La contienda política diaria, el interminable golpe en el que vivimos, y el espejismo de las grandes ciudades, donde todavía existe la iniciativa privada, nos hace olvidar esta realidad de España: la prioridad es cortar este grifo. Es un insulto que sigan subiéndonos los impuestos mientras todos los niveles de la administración queman fardos de euros en nuestras narices. Es en los pequeños pueblos donde, por no haber otra cosa, brilla más la interminable pira en donde arden las monedillas que las administraciones conceden en partidas infértiles, innecesarias, cuando no dañinas.
Hay reparaciones pendientes en nuestro patrimonio histórico, obras verdaderamente importantes y urgentes, que llevan años entre redes y andamios, mientras van llegando a duras penas los dineros nacionales y europeos, en lugares donde a pocos metros se ponen en marcha iniciativas estúpidas que nadie ha pedido, para las que sí llega el dinero a gran velocidad.
Hay, en la España con varios idiomas, un reguero interminable de dinero público en gallego, en catalán o en vasco, que no aporta nada a nadie, que no es más que el recordatorio de que las autonomías que tienen un idioma propio encuentran la forma de apretar un poco más a fondo la teta estatal que aquellas a las que no se les ha ocurrido el negocio de inventarse uno. Si esos dineros con acento regional fueran realmente útiles, encontrarías ese mismo empeño en los sectores privados. No lo verás, salvo cuando se han condicionado las subvenciones a empresas a su respaldo a la tartaleta idiomática local. Solo la corrupción del sector público impulsa la corrupción en el privado.

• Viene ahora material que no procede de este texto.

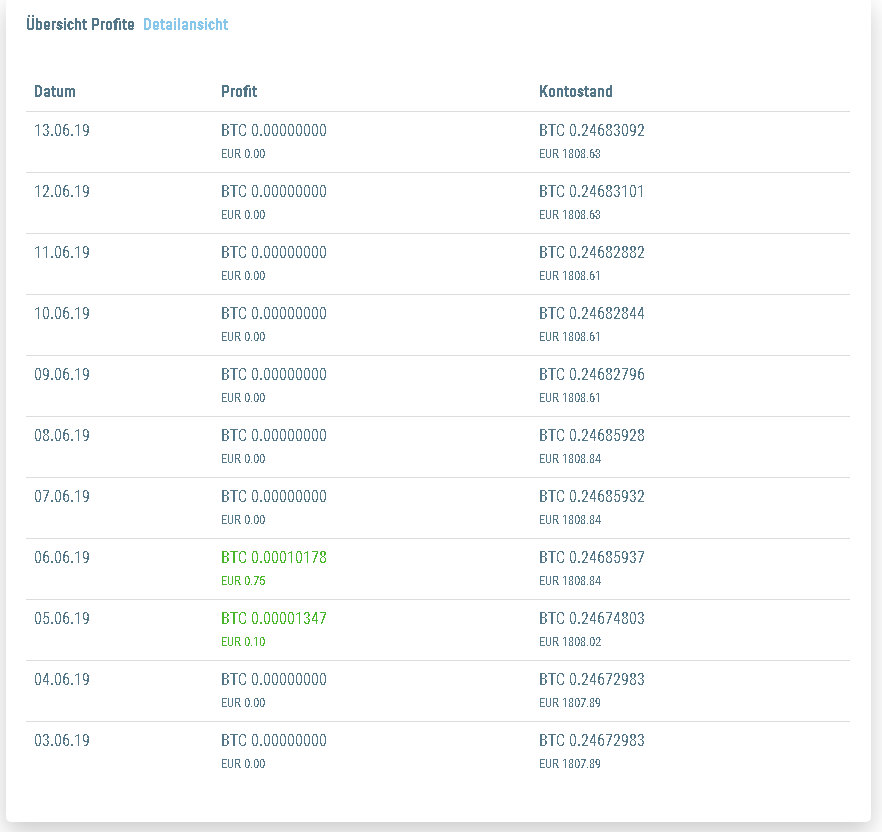Click balance BTC 0.24674803
The image size is (882, 832).
pyautogui.click(x=592, y=618)
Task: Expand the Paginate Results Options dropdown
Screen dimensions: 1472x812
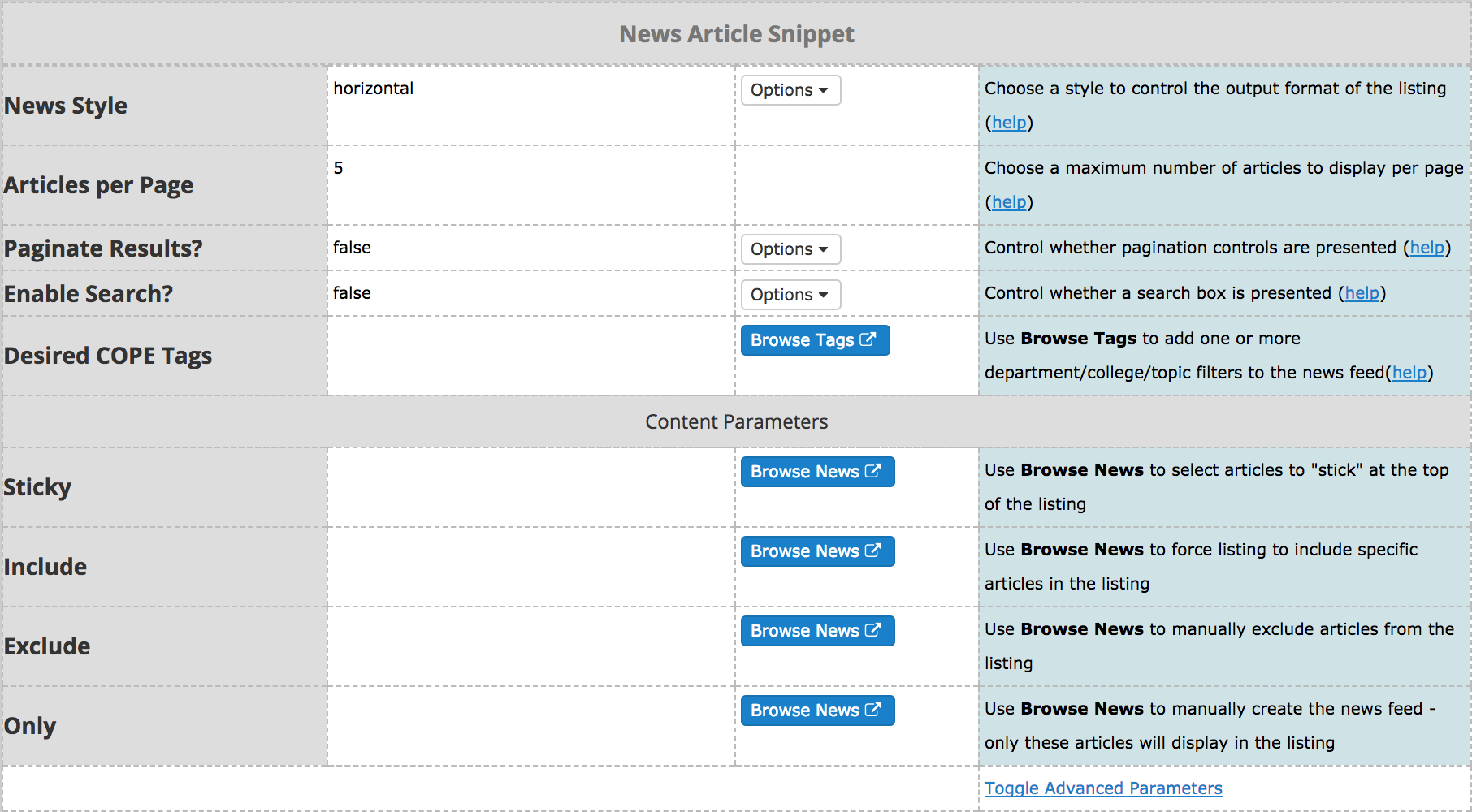Action: [790, 249]
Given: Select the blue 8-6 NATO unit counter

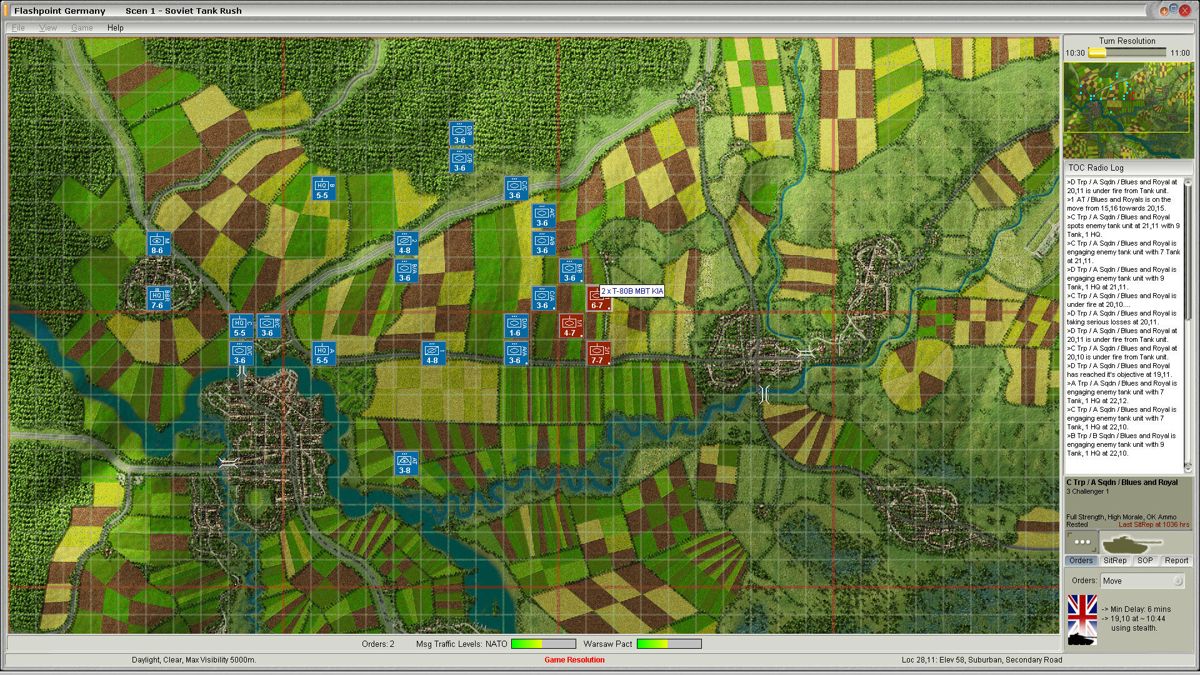Looking at the screenshot, I should pyautogui.click(x=158, y=244).
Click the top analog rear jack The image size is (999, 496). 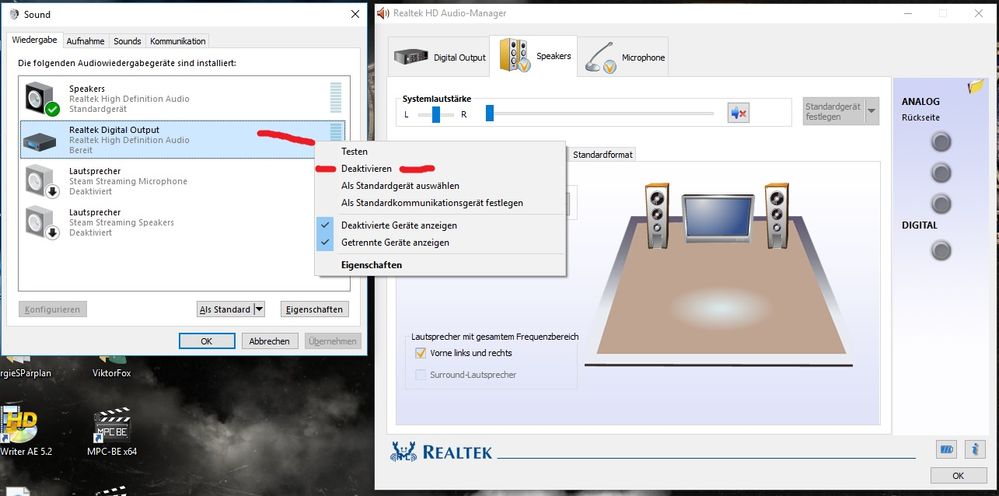point(940,142)
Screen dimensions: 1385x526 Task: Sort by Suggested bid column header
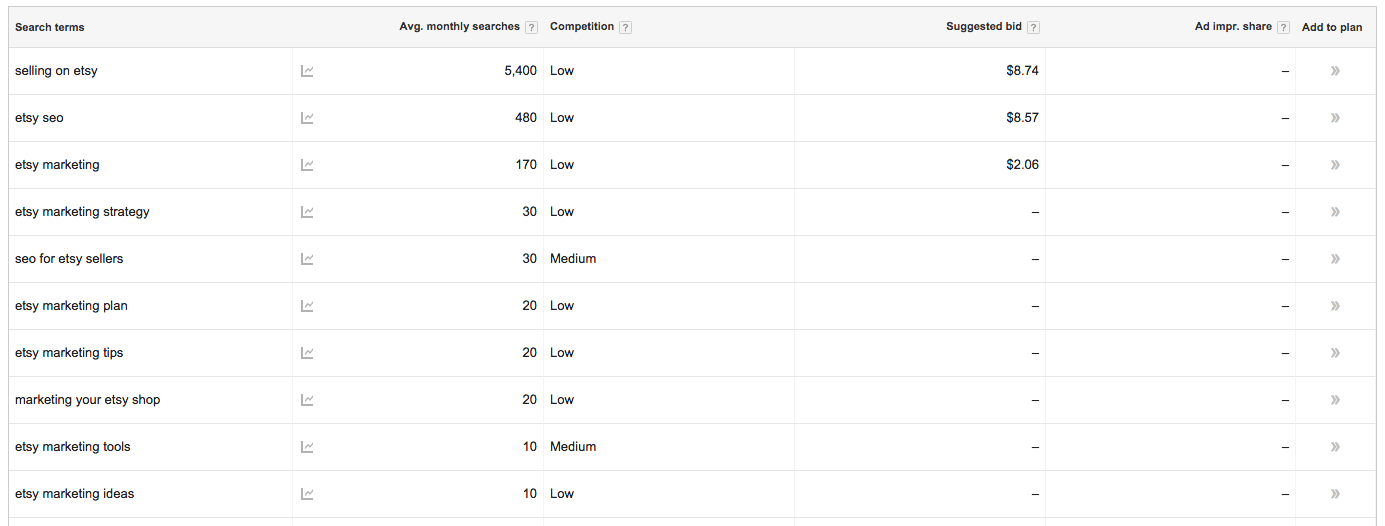point(984,27)
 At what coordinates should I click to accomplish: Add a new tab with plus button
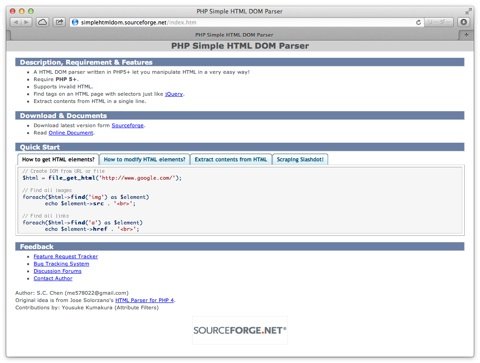tap(466, 35)
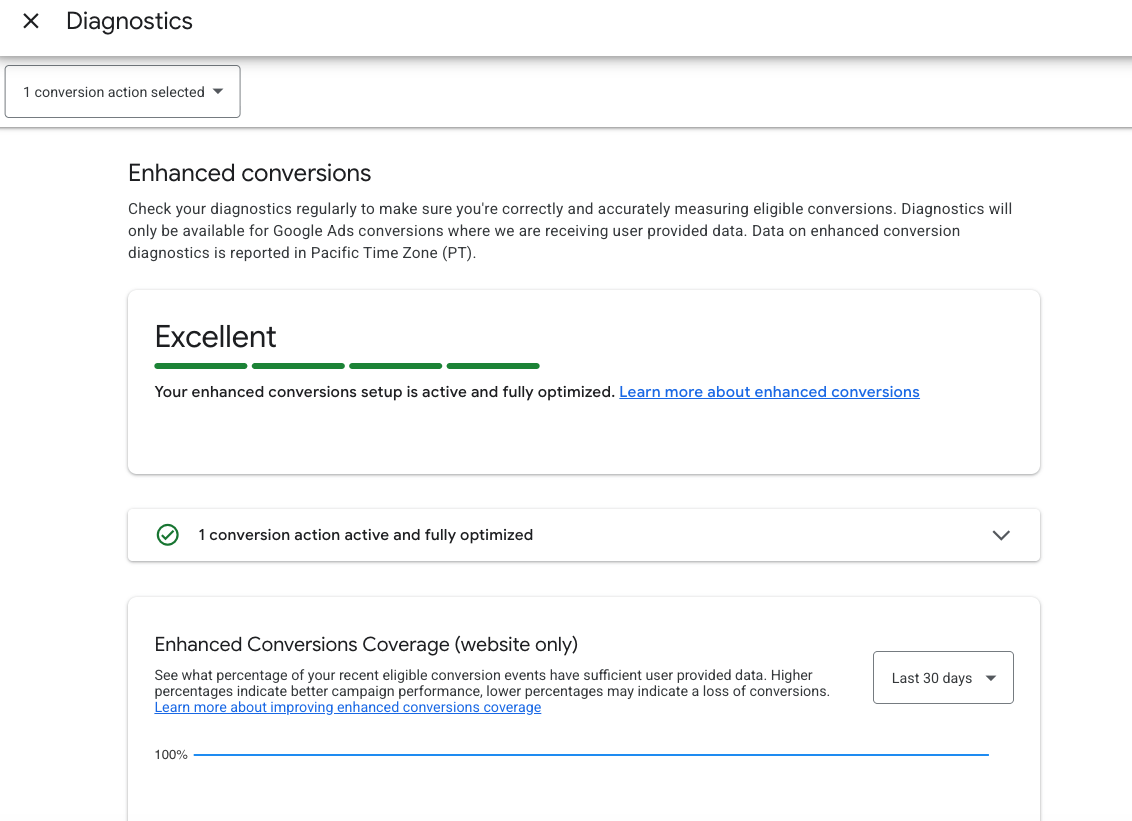Click the 100% axis label on chart
Image resolution: width=1132 pixels, height=821 pixels.
[x=170, y=754]
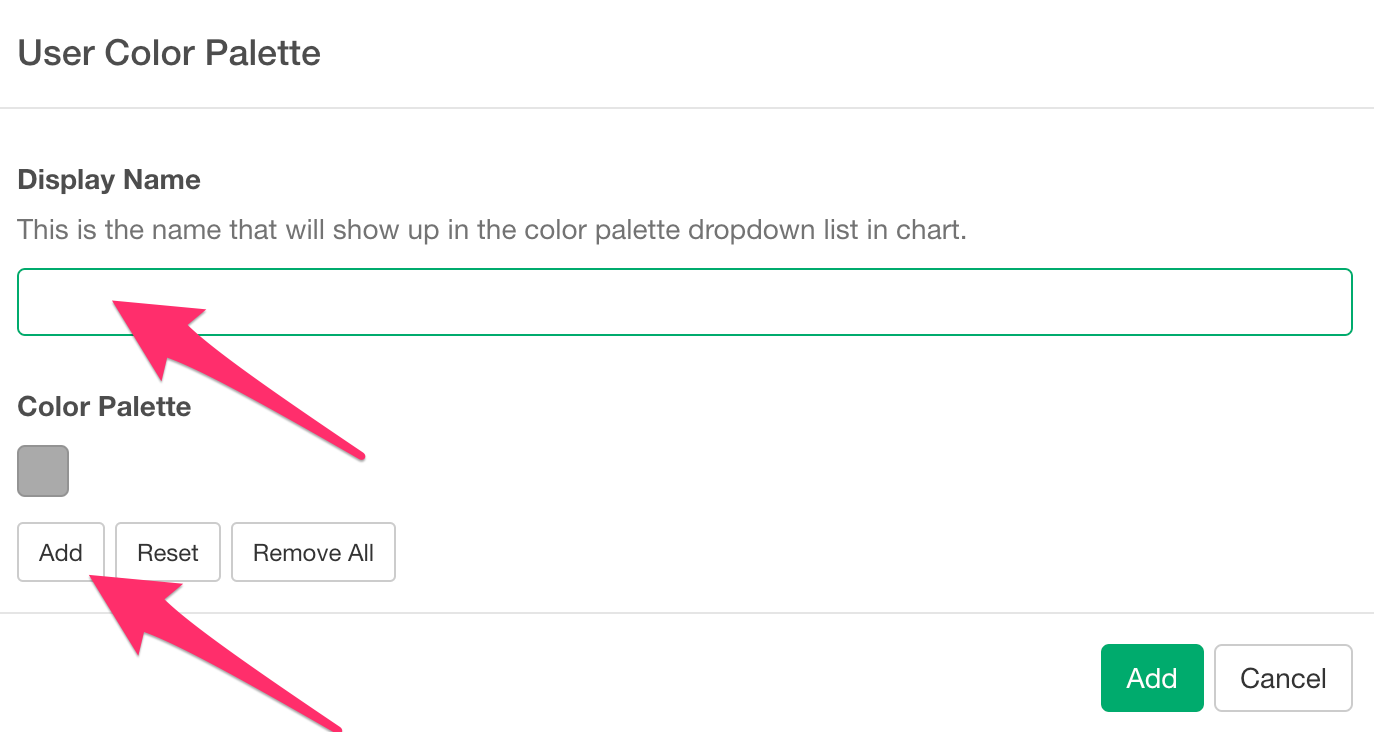
Task: Select the first swatch in the palette
Action: [x=43, y=471]
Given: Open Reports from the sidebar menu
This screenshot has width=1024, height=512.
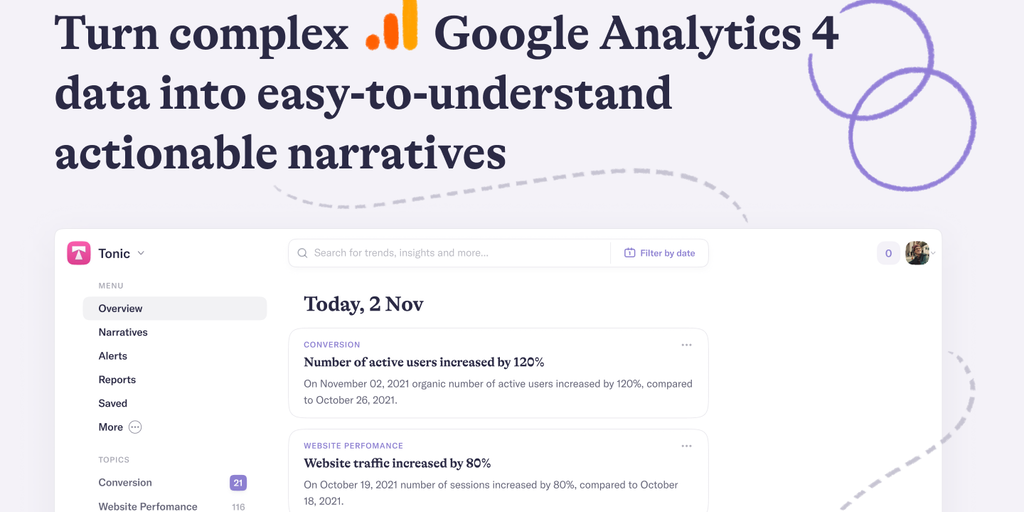Looking at the screenshot, I should 117,380.
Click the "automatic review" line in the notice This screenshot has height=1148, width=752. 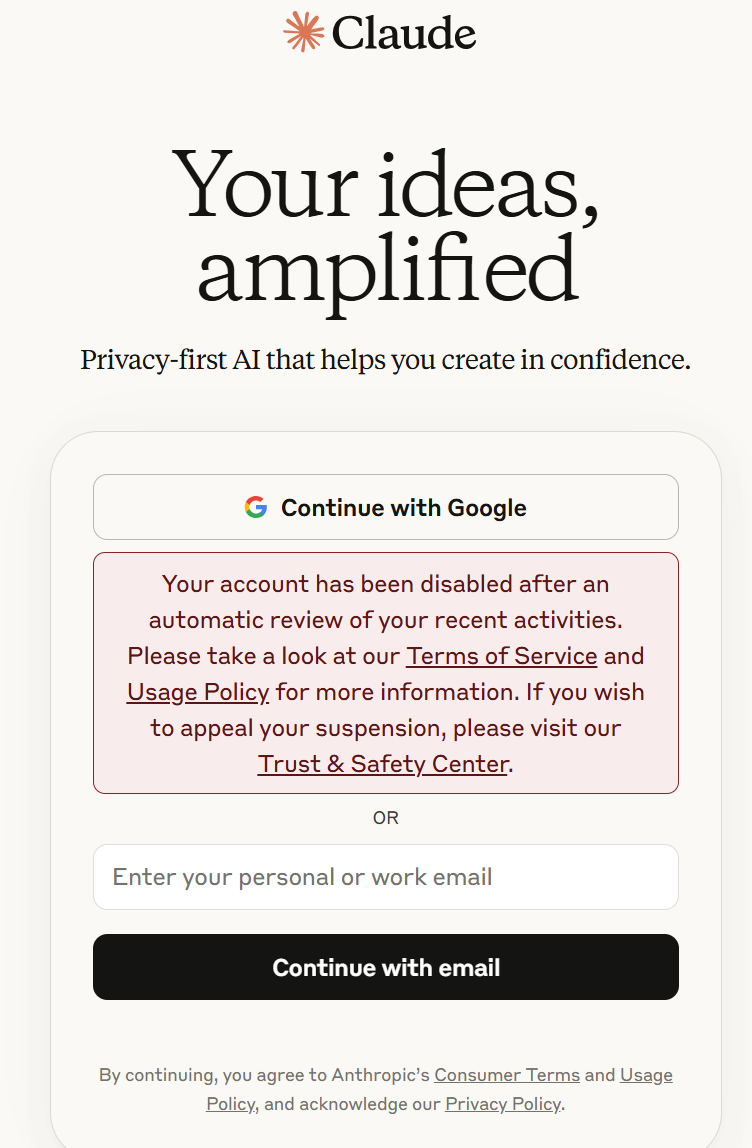tap(386, 619)
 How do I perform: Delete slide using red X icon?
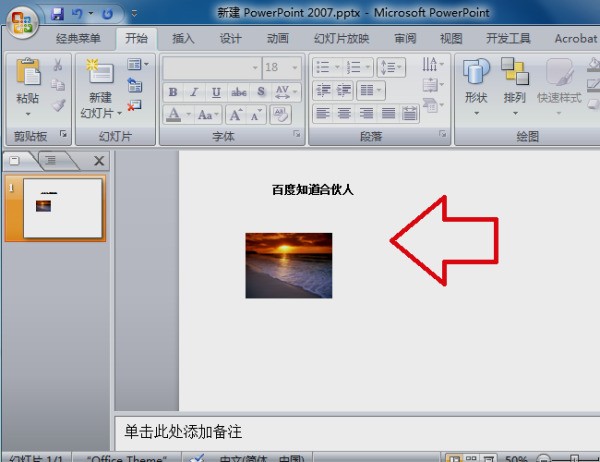pyautogui.click(x=135, y=106)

Hay que frenar este despilfarro. Mientras la lista de la compra enloquece en alturas, es un insulto a los españoles que están pasando hambre que las administraciones tiren tantísimo dinero en caprichos políticos de corte ideológico, ya sea ambientalista, ya sea identitario-sexual-igualitario, ya sea lingüístico, ya sea trinquístico (dícese de aquel que se inventa para regar a dedo a algún familiar o amante).
No todo lo público debe funcionar mal. De hecho, hubo un tiempo en España en que ni siquiera descarrilaban los trenes. Pero en la España de la inflación infinita y la crisis post-pandemia, en los pueblos que no salen en el telediario, asoma con exhibicionismo pornográfico un éxtasis socialista al que han contribuido durante décadas la mayoría de los partidos. Y es hora de sacar la motosierra de Milei. Es hora de acabar con esta orgía del gasto comúnmente aceptada por los resignados contribuyentes. Es hora, diría el argentino, de que se acabe la joda en España.